[Exercise materials — start]

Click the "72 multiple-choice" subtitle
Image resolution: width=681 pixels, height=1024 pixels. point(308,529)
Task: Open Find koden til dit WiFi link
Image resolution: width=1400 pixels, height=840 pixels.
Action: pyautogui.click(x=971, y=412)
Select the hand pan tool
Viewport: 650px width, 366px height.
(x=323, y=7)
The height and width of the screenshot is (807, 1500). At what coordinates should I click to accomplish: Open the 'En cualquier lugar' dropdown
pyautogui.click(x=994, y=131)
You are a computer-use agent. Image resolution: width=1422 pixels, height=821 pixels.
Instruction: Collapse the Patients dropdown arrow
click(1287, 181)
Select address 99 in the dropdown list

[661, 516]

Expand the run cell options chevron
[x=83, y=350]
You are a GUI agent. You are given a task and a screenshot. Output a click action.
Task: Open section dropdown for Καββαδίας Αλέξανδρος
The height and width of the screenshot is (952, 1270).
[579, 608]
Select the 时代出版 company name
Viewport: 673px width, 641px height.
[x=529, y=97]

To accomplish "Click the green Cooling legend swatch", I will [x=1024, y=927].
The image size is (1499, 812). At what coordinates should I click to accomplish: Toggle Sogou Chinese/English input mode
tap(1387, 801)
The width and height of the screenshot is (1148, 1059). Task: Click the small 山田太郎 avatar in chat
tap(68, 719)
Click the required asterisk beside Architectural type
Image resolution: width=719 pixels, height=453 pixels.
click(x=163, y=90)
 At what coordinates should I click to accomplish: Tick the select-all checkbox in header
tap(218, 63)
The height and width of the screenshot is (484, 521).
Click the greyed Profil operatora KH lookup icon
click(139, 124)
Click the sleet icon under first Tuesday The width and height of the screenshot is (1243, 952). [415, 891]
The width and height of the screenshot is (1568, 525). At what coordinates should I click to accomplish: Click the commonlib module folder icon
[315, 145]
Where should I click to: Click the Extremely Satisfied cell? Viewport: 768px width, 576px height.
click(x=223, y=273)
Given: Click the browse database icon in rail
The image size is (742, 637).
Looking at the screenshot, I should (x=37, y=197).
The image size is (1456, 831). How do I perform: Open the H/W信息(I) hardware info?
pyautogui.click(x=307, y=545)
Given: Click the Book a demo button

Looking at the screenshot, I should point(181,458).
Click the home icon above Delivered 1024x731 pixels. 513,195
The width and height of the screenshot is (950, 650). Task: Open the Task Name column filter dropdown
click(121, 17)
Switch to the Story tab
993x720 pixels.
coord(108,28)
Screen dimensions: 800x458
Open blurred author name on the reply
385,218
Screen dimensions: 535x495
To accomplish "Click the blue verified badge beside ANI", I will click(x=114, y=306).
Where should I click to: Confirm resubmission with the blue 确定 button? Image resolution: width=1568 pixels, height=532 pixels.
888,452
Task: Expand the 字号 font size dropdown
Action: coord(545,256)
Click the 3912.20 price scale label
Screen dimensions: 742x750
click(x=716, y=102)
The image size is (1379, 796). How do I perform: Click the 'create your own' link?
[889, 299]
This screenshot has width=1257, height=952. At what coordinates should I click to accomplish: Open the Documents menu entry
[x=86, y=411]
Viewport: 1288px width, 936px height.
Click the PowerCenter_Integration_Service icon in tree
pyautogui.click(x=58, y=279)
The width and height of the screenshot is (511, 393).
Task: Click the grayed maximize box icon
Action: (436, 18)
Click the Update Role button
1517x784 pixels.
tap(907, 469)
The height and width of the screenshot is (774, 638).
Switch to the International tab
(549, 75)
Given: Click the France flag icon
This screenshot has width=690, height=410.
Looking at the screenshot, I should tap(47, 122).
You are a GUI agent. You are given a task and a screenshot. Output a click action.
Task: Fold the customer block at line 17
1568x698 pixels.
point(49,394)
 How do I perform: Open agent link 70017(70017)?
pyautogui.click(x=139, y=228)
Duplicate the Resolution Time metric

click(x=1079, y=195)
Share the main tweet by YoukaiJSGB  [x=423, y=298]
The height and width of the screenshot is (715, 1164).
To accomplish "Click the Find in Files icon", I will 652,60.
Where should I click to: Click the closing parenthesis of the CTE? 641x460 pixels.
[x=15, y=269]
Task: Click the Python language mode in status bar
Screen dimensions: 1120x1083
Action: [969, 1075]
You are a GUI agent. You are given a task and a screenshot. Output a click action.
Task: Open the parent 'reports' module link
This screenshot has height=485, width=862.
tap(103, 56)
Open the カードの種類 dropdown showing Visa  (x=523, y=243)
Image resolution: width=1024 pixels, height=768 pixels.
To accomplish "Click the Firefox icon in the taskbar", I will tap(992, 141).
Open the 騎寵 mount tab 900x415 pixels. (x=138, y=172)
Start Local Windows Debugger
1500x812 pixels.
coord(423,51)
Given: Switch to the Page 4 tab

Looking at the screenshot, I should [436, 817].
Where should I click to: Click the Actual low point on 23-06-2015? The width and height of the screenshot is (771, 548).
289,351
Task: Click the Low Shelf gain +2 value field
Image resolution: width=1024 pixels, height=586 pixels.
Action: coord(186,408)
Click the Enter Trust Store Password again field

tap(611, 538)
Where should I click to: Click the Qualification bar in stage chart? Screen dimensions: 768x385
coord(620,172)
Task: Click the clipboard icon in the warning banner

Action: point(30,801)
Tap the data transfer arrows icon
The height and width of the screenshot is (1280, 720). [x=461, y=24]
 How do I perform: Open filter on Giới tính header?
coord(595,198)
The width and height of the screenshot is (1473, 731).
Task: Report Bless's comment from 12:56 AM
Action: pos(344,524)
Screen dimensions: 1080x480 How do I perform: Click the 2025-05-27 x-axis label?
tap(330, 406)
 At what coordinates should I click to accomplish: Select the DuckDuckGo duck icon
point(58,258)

[Exercise materials — finish]

■ **Problem requirements**
Copy exactly the lines from the top of the entries through the line with "Task: Open section" in it, please, keeping both ends and adding nothing.

■ **Task output**
Click the "72 multiple-choice" subtitle
Image resolution: width=681 pixels, height=1024 pixels. point(308,529)
Task: Open Find koden til dit WiFi link
Image resolution: width=1400 pixels, height=840 pixels.
Action: pyautogui.click(x=971, y=412)
Select the hand pan tool
Viewport: 650px width, 366px height.
(x=323, y=7)
The height and width of the screenshot is (807, 1500). At what coordinates should I click to accomplish: Open the 'En cualquier lugar' dropdown
pyautogui.click(x=994, y=131)
You are a computer-use agent. Image resolution: width=1422 pixels, height=821 pixels.
Instruction: Collapse the Patients dropdown arrow
click(1287, 181)
Select address 99 in the dropdown list

[661, 516]

Expand the run cell options chevron
[x=83, y=350]
You are a GUI agent. You are given a task and a screenshot. Output a click action.
Task: Open section dropdown for Καββαδίας Αλέξανδρος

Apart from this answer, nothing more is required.